Install card swipes in the Fellowship Hall. Every time you have a cup of coffee, swipe the card. Put a card swipe in the library. For each committee meeting you attend, swipe the card.
But what would the rewards be? For every 10th worship experience you get a free one? For every 10th cup of coffee, one’s on the house? Every 10th committee meeting get a...well, maybe the reward would be that you get to skip a meeting.
What if we came up with a point system that said for every 25,000 points you can skip an offering, every 1,000,000 points you are saved?
We are not a traditional business: we are part of the living, breathing Body of Christ. Unlike Speedway, CVS or Celebration Cinemas, what could we tangibly offer as a reward?
We could alter our theology. We could say our church offers the only true path to salvation. We could say we’re the only righteous ones and if you don’t worship with us you’ll burn in hell.
Or we could say “Worship with us and God will increase your checking account 10 fold.” That would put a spin on today’s tough economy.
There’s a myriad of things we can say or do. But we are not a business. We are members of the UCC and historically and theologically the UCC believes that we are called to use acts of social justice and compassion to assist in making real the Kingdom of God here on earth, not to judge or condemn others.
We worship the Still-Speaking God, the God that loves us, the God that is with us. But is that enough?
Is it enough to simply know that God loves you? Is it enough knowing that God is with you, no matter where you go, no matter where you are on life’s journey?
Is it enough to keep going to church, to continue praising God, to hold onto our faith, to get you through the day? Or do you need something more tangible, like slushies, coupons and popcorn? Listen again to today’s scripture.
“The Lord is my Shepherd, I shall not want.
He makes me lie down in green pastures;
he leads me beside still waters;
he restores my soul.
He leads me in right paths for his name’s sake.
Even though I walk through the darkest valley,
I fear no evil; for you are with me;
your rod and your staff- they comfort me.”
Since age 20, I’ve been a traveling man, living in Minneapolis, Long Island, St. Louis and Grand Rapids. I’ve lived under 9 roofs, in cities and suburbs, on 2 college campuses, by lakes and zoos, by millionaires and those on welfare.
With all that moving, there has been one constant: God. I can say without a doubt that it was God who called me to live in Minnesota, it was God who called me to seminary in St. Louis, and it was most certainly God who lead me to BCUCC.

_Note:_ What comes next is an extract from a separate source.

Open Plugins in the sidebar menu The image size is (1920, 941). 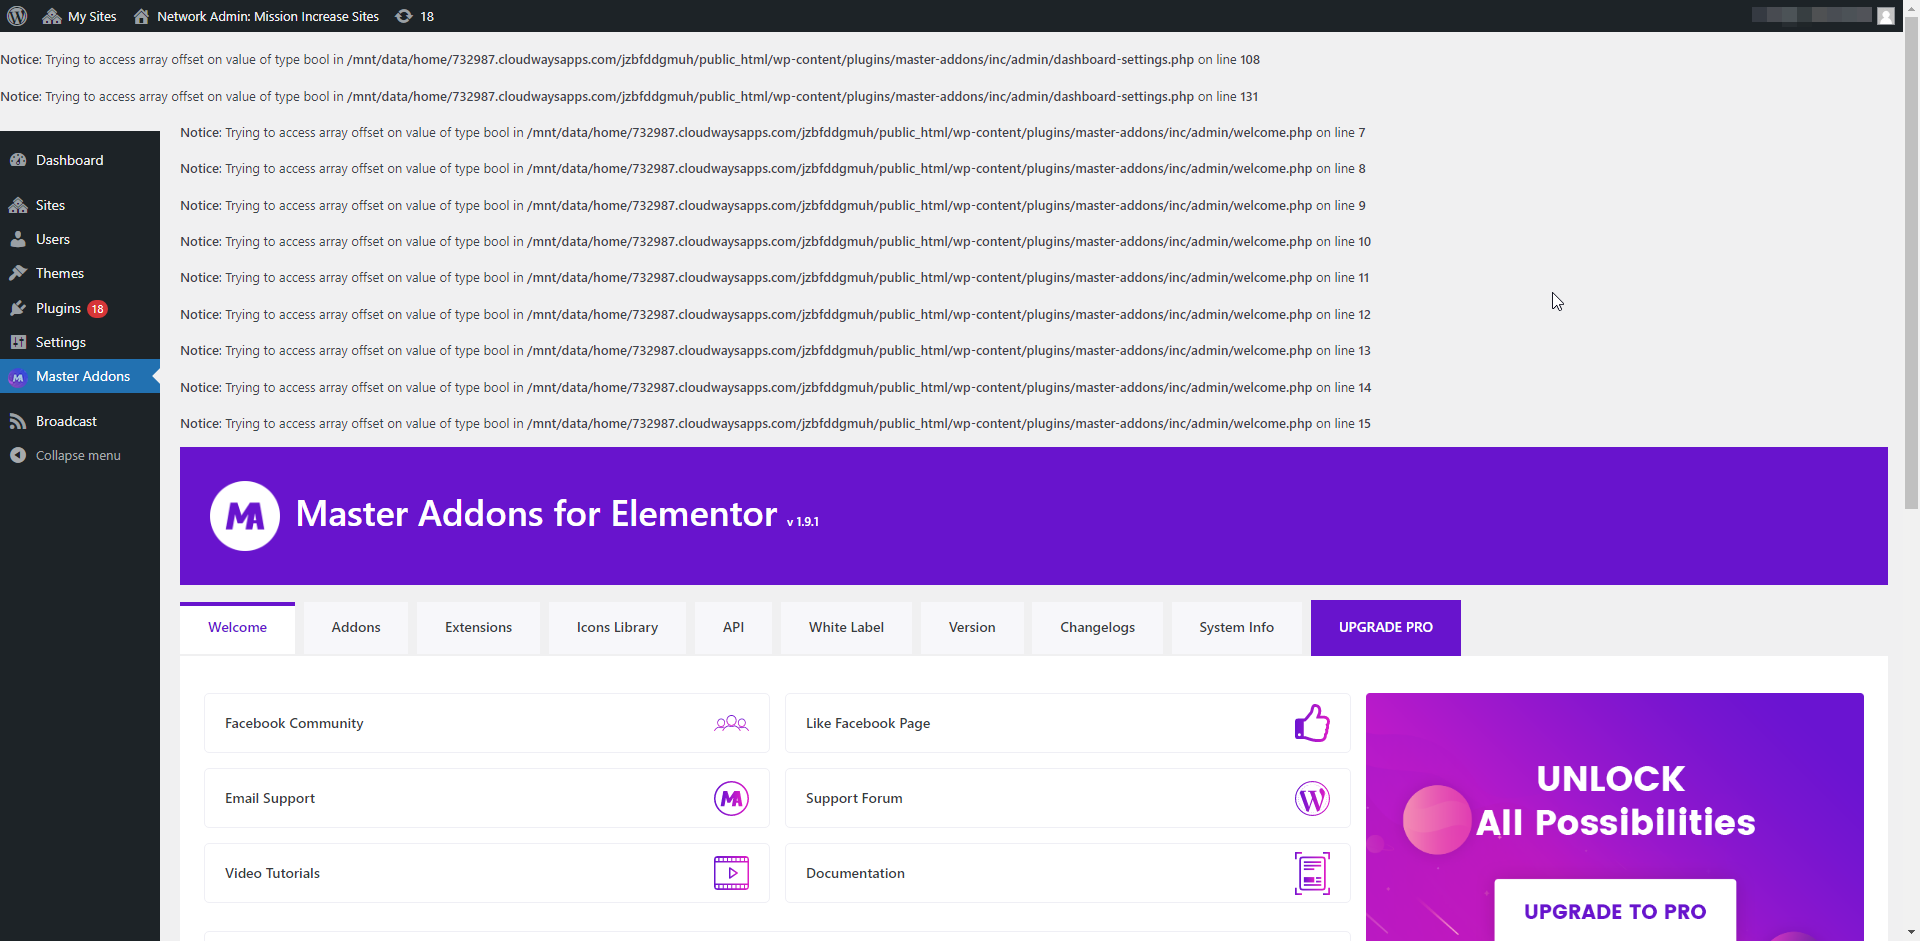point(58,308)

God and I travel very well. Since I enjoy driving cross country, I often experience God’s presence when I am behind the wheel of a car. God is right beside me. We talk, we laugh, we listen to music, we get swept up in the majesty of the countryside.
And when there’s bad weather or poor visibility, I find myself repeating the opening words of this psalm. It provides comfort, it gives clarity, it encourages me to think straight and drive right.
“The Lord is my shepherd,” I will say, followed by “Ok Lord, shepherd me.” Those simple words gives enough comfort and reason to continue forward, to adjust my wind-shield wiper and speed to get me to where I am going, feeling safe in my travel.
“The Lord is my shepherd.” What a reassuring image, what a marvelous metaphor. As one writer stated, religious metaphors are serious business, becoming the image by which God is seen and understood, drawing on a variety of experiences and evoking our imagination.
No one metaphor could ever sum up our infinite God, Yet, the image of the Lord as shepherd is a powerful one indeed.
The people who first heard this Psalm knew about shepherds. They were living an agrarian life, so shepherds were a part their culture. They knew the role required long hours, and demanded great bravery and skill.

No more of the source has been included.